• _Text passage_
Last night an old friend who runs a small software company confessed a secret. When he and his staff answer technical questions for clients, they are often "only" searching Google. At one point, he even asked a client: "Do you really want us to search Google for you at $100/hour?" Yes, in fact they did. My friend thought that was crazy. I suggested that it's not as crazy as it sounds. Effective search depends on reservoirs of tacit knowledge and unconscious skill. Some people possess much deeper reservoirs, and/or can tap into them more effectively, than others. That makes them valuable.
Lately, though, I'm less inclined to accept that some people are natural information hounds, and others aren't, and that's just the way of it. Innate talent clearly plays a role, but so does learned skill. What the learnable component of effective search may be, though, is very unclear. So I've begun to reflect on, and document, my own search habits in order to try to discover what it is that I've actually learned how to do.
Here's an example from an item back in August:
I knew the title of the talk I wanted to cite: The (Real) State of the Union: Atlantic Monthly Panel. But it took a while to find it on the site. My search strategy went like so:
query outcome state union fail state of the union fail "state of the union" fail atlantic succeed Should've let Google do it, maybe, but in any case I found my way to the home page for the event. I was seeking two facts. First, the name of the woman whose 9-minute segment of the hour-and-a-half panel impressed me. Second, the timecodes for that segment. The event page provides neither.
It wasn't easy to find the speaker's name. Here was the search strategy:
action outcome listen to podcast intro partial success (sounds like Shannon Branley or Brantley or Bradlee, with the Numerica Foundation) google query: shannon branlee fail google query: numerica foundation fail google query: ted halstead (also mentioned in connection with the foundation) partial success (refine query to New America Foundation) google query: new america foundation partial success (found the organization) new america foundation query: shannon success (it's Shannon Brownlee)

• _What you need to do_
1. Rescale the entries starting at the line that contains "Track Your Order (586, 504)" and ending at the last line of the entries, both included, by writing out every line again with each answer coordinate multiplied by 0.8 and rounded to a whole number, halves rounded up, while all other numbers stay unchanged. Leave out the picture markers.
2. Take the essay about learning to search effectively further, starting from the point where it stops.
The essay above has no connection to the entries that follow it.

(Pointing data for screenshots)
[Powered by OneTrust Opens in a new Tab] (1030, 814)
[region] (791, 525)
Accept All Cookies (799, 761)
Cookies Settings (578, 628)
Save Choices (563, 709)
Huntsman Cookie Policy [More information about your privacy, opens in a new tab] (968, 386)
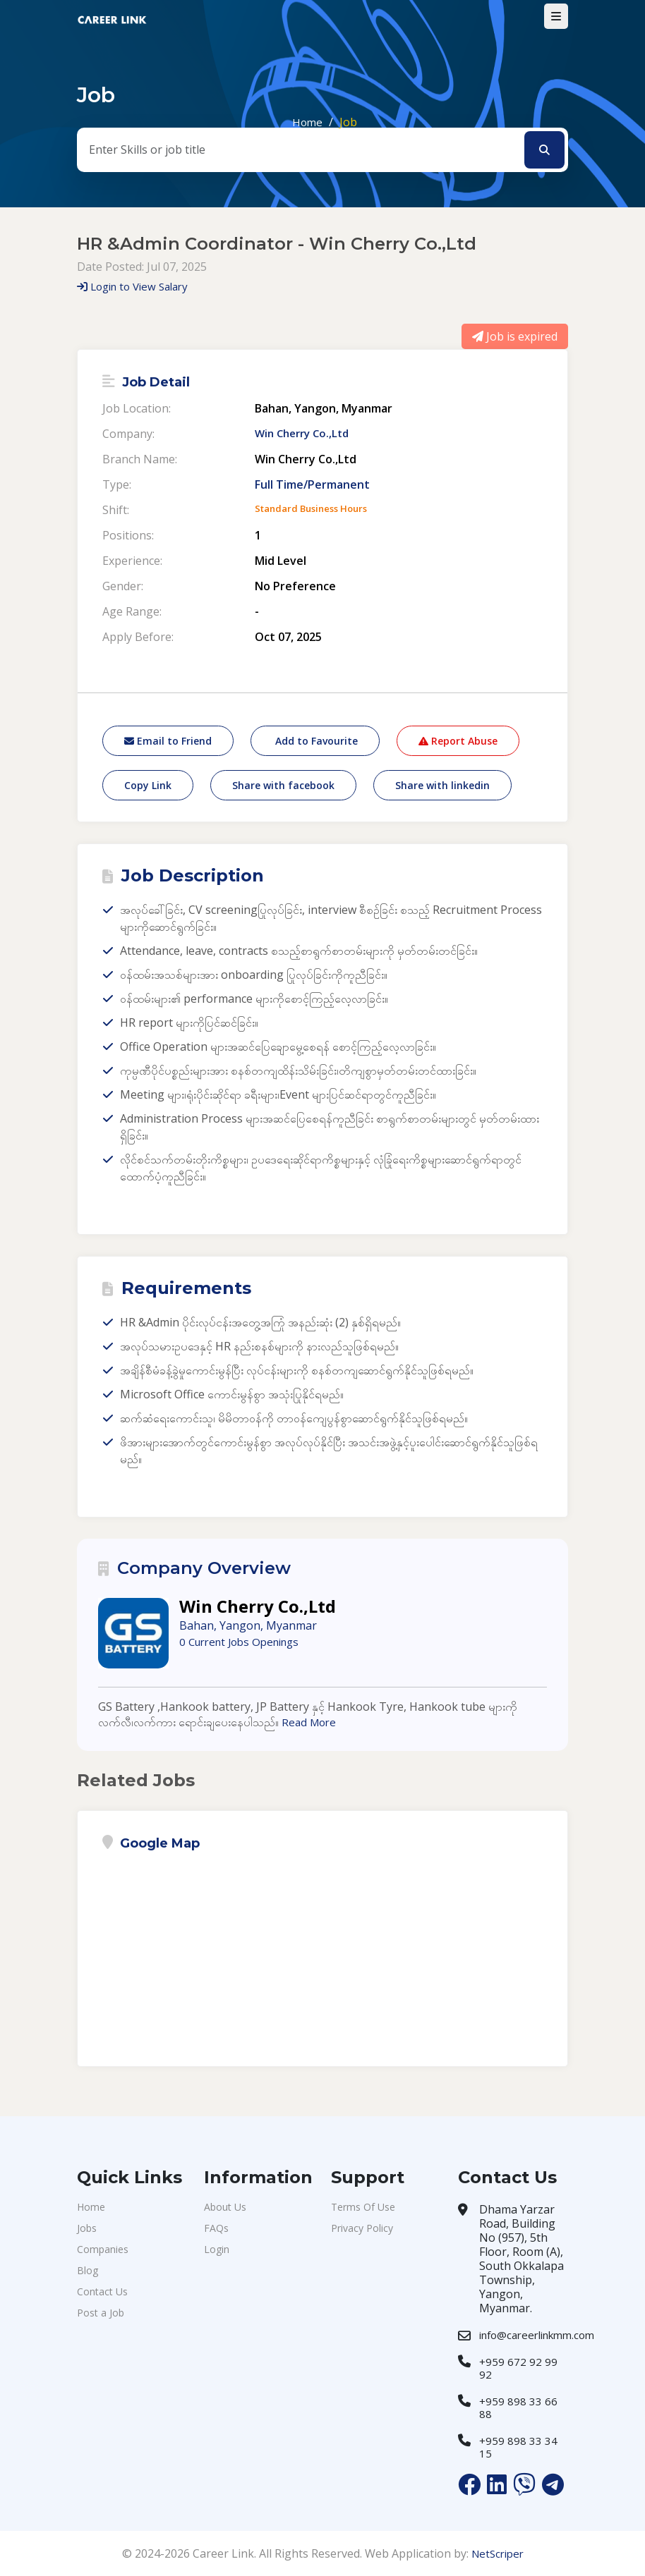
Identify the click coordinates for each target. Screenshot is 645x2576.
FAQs (216, 2228)
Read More (310, 1722)
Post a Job (100, 2312)
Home (307, 122)
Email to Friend (168, 740)
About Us (225, 2207)
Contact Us (102, 2291)
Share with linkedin (442, 785)
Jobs (87, 2228)
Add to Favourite (315, 740)
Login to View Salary (137, 286)
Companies (102, 2249)
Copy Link (147, 785)
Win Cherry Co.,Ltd (305, 433)
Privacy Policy (362, 2228)
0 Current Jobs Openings (245, 1641)
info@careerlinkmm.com (536, 2335)
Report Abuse (458, 740)
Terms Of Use (363, 2207)
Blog (87, 2270)
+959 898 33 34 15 (518, 2447)
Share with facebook (283, 785)
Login (216, 2249)
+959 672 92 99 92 (518, 2368)
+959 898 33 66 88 (518, 2407)
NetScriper (497, 2553)
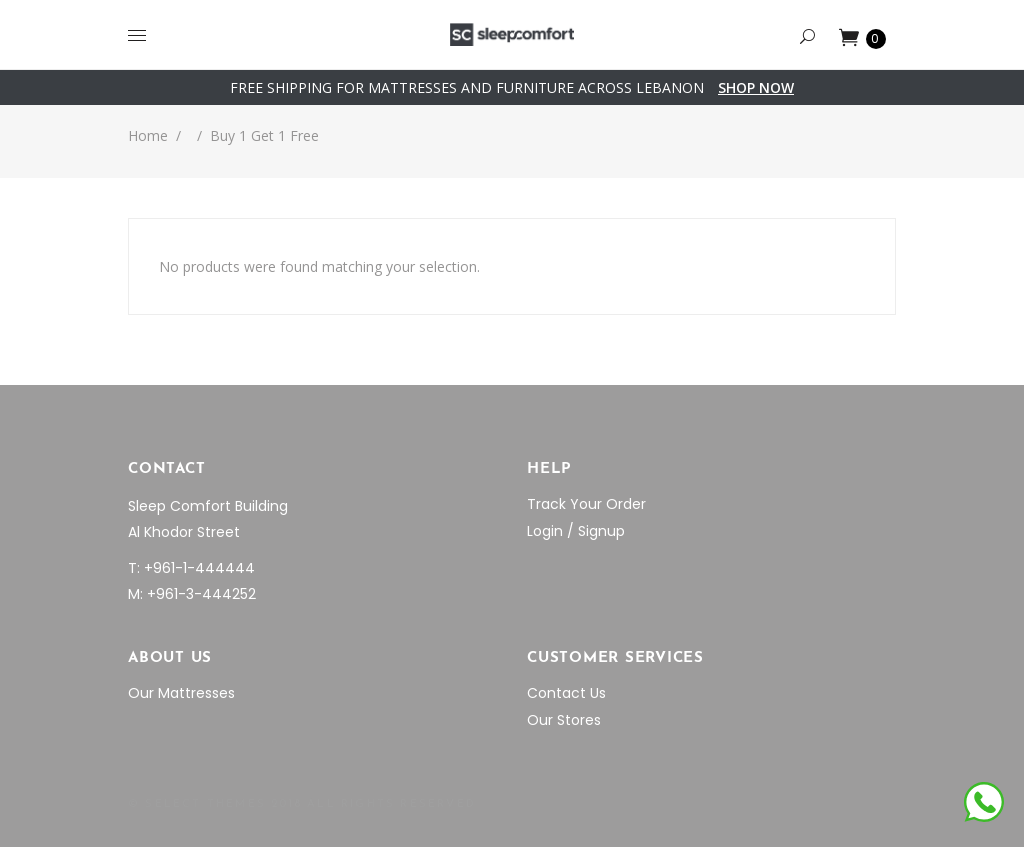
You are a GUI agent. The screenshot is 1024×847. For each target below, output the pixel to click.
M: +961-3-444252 (192, 594)
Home (148, 135)
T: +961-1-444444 (191, 568)
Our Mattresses (181, 693)
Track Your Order (586, 504)
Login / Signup (576, 531)
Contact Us (566, 693)
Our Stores (564, 720)
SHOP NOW (756, 87)
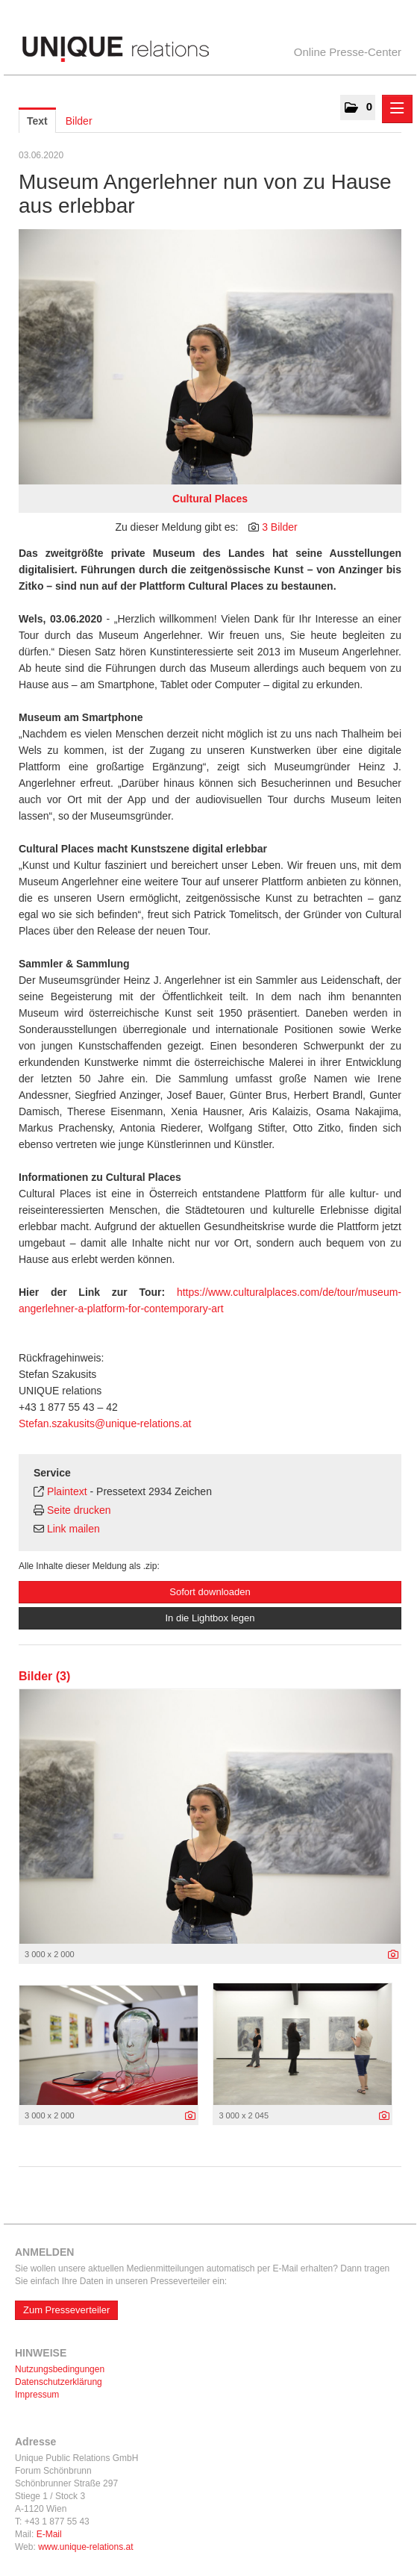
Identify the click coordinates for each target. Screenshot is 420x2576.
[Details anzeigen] (393, 1954)
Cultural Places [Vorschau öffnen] (210, 499)
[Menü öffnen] (397, 109)
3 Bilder (279, 527)
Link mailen (73, 1529)
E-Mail (49, 2534)
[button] (357, 107)
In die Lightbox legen (210, 1618)
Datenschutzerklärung (58, 2382)
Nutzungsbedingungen (59, 2369)
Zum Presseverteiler (66, 2309)
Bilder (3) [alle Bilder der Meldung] (44, 1676)
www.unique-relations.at (85, 2547)
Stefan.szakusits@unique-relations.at (105, 1423)
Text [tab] (37, 121)
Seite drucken (79, 1510)
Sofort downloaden (209, 1591)
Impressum (37, 2394)
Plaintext (67, 1491)
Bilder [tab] (79, 121)
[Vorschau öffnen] (210, 356)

• _Responses_
1.
Track Your Order (469, 403)
Login / Signup (461, 425)
Contact Us (453, 554)
Our Stores (451, 576)
SHOP NOW (605, 70)
Identify the click coordinates for each target. Screenshot is 420x2576.
[Details anzeigen] (314, 1563)
Cultural Places [Vorschau öffnen] (168, 399)
[Menü öffnen] (318, 87)
3 Bilder (223, 422)
Link mailen (58, 1223)
E-Mail (39, 2027)
[button] (286, 86)
In die Lightbox legen (168, 1294)
Datenschutzerklärung (46, 1906)
Nutzungsbedingungen (47, 1895)
Zum Presseverteiler (53, 1847)
Bilder (3) [alle Bilder der Meldung] (35, 1341)
www.unique-relations.at (68, 2038)
Stefan.szakusits@unique-relations.at (84, 1138)
Text [tab] (30, 97)
Seite drucken (63, 1208)
Sofort downloaden (167, 1273)
Impressum (30, 1915)
Plaintext (54, 1193)
Bilder [tab] (63, 97)
[Vorschau öffnen] (168, 285)

2.
You can see some patterns emerging from the fog: exact phrase search, the lateral maneuver from Shannon Branlee to Ted Halstead. There are a lot more of these patterns needing to be codified, but first we need to collect more examples of articulated search strategies. So I plan to catalog mine here and would love to be able to find yours here.
Admittedly it's hard to capture these examples. We're always in a hurry to find what we're looking for, and when we do, the strategy that we hauled up from the unconscious depths sinks right back down. But if we could capture and share some of these examples, it'd be really useful.
A while ago I ran into a beautiful example that I failed to capture, and now I'm kicking myself. It went something like this:
action | outcome |
search Google for some term | fail |
visit a known example URL in the same domain that items matching the failed query would be in | partial success: discover alternate search terms |
try alternate search terms | fail |
query del.icio.us for the example URL | partial success: discover tags, assigned by domain insiders, which differ from tags I had assigned as a domain outsider |
use one those tags as a Google search term | success |
Next time something like that happens, you can bet that I'll freeze-dry the example and pin it down in my collection box.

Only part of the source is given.